Chronixx hits out against COVID-19 'circus'
Kimberley Small/Staff Reporter
Like DJ D-NICE’s 100,000-viewers-strong Quarantine Club on Instagram and Walshy Fire’s Quarantine Clash on YouTube, many artistes and DJs around the world are rallying together, from their homes, in an effort to continue entertaining their fans during this lifestyle-altering COVID-19 pandemic. But there are others, like reggae singer Chronixx, who are not logging on to the interim cyber-celebrations.
“Not buying the COVID-19 ‘bs’. Nature is I protection and strong refuge. These tech heads and war heads can’t talk to rastaman about human health. Never! And they can’t destroy all of humanity. They can destroy some, but not all,” the one-time Grammy nominee wrote in a post to his Instagram account.
While suggesting that the pandemic may be targeted and unnatural, Chronixx criticised the entertainment industry’s online partying response. “Most of these famous people online [use] the internet like it’s a play thing. We are in the advent of the greatest crimes against humanity and people out here trying to keep themselves entertained,” he said.

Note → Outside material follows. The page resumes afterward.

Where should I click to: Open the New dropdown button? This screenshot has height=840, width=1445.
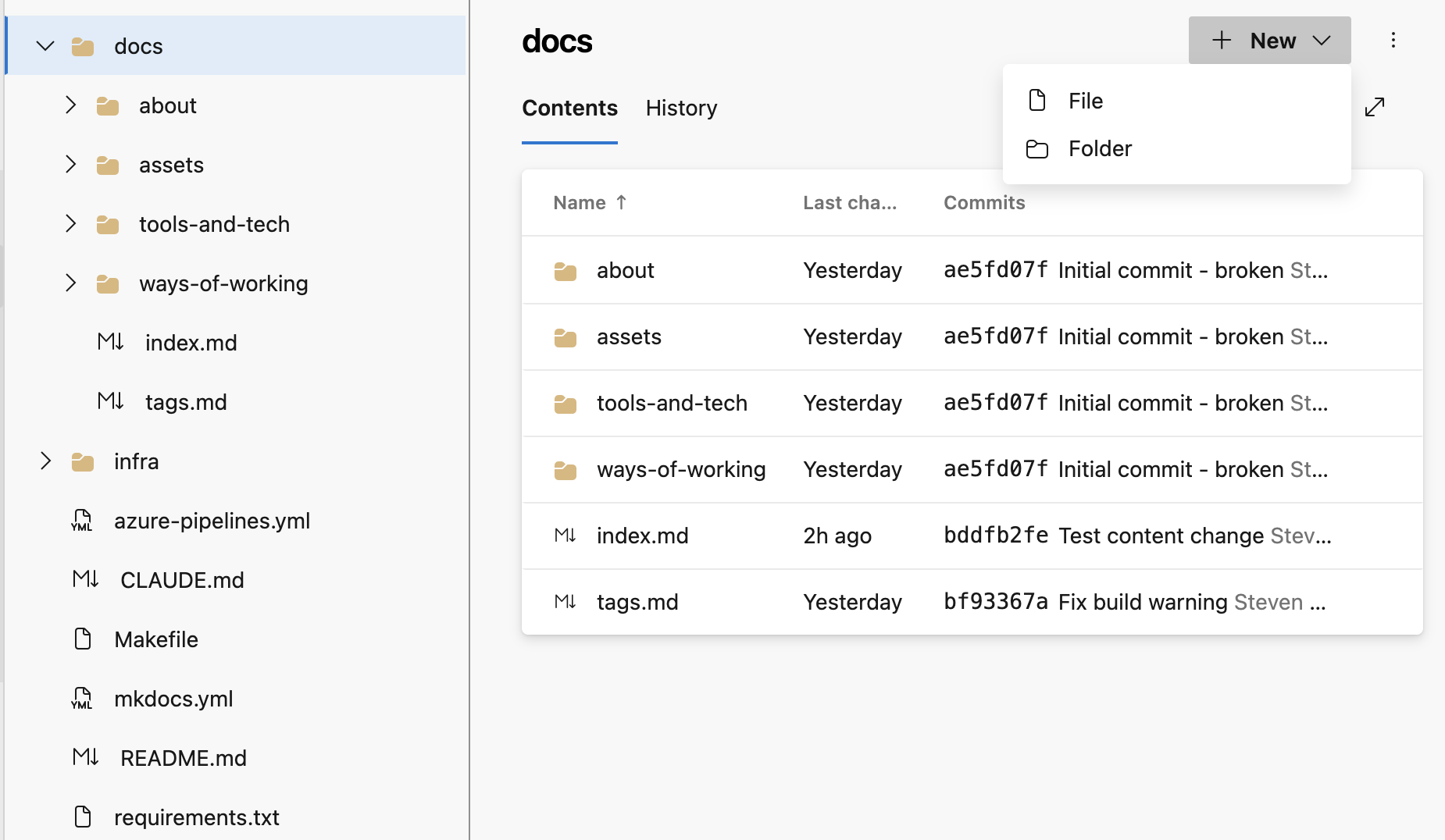pos(1269,41)
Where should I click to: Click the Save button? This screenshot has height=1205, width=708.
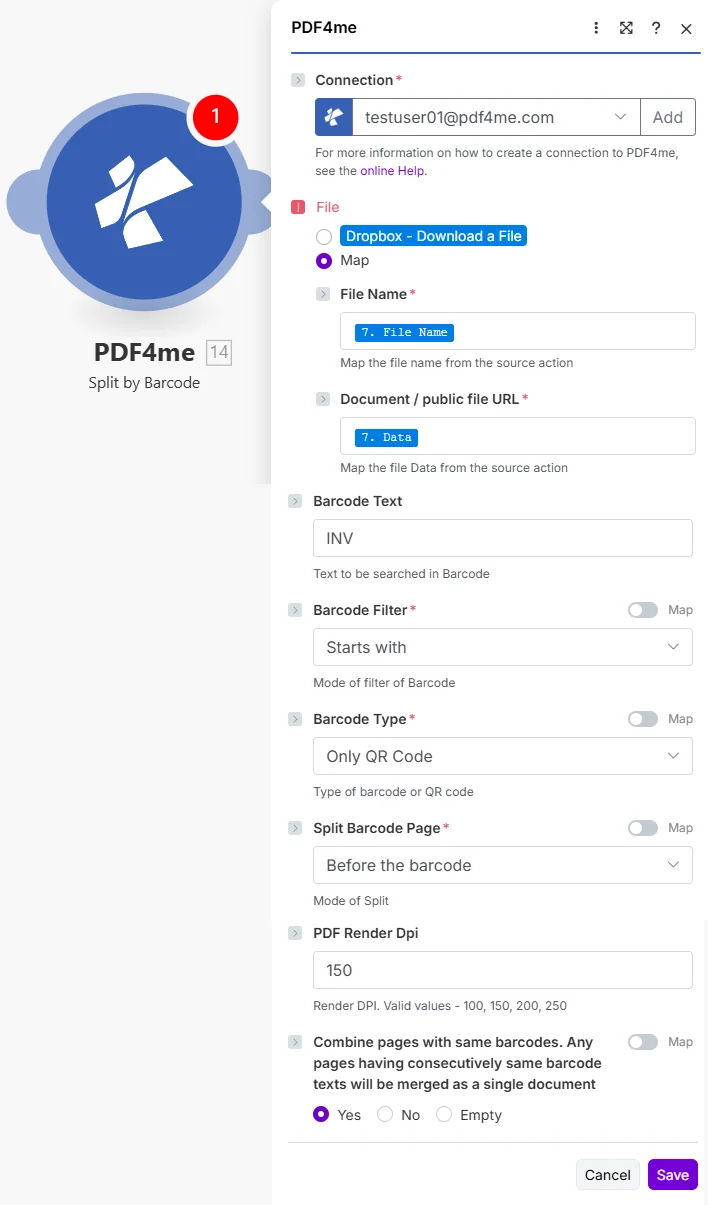pos(673,1175)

Declaring no surprise at his online partying colleagues, Chronixx further asserted that his participation in such an event would only occur if it was designed as a tool in the controversial fight against vaccinations. “I’m not here for the circus. I’m only going online for a concert if it’s an action against global vaccination. Health time now! Land time now. Earth time,” the post continues.
The singer’s commentary comes as international media houses campaign against coronavirus conspiracy theories. The most prominent theory proposes a link between the viral spread and 5G technology.
In a report by Bloomberg, written by Ryan Gallagher, the theory is also getting a boost from what some researchers say is a coordinated disinformation campaign. Marc Owen Jones, a researcher who specialises in online disinformation networks at Hamad bin Khalifa University in Qatar, analysed recent interactions on social media mentioning ‘5G’ and ‘corona’. He uncovered a large number of accounts displaying what he termed ‘inauthentic activity’.
A report from Time by Bill Perrigo revealed that the original 5G conspiracies existed in fringe areas of the Internet before the COVID-19 outbreak. It focused on the idea that the new phone masts required by the technology are somehow causing health problems that are being concealed by governments.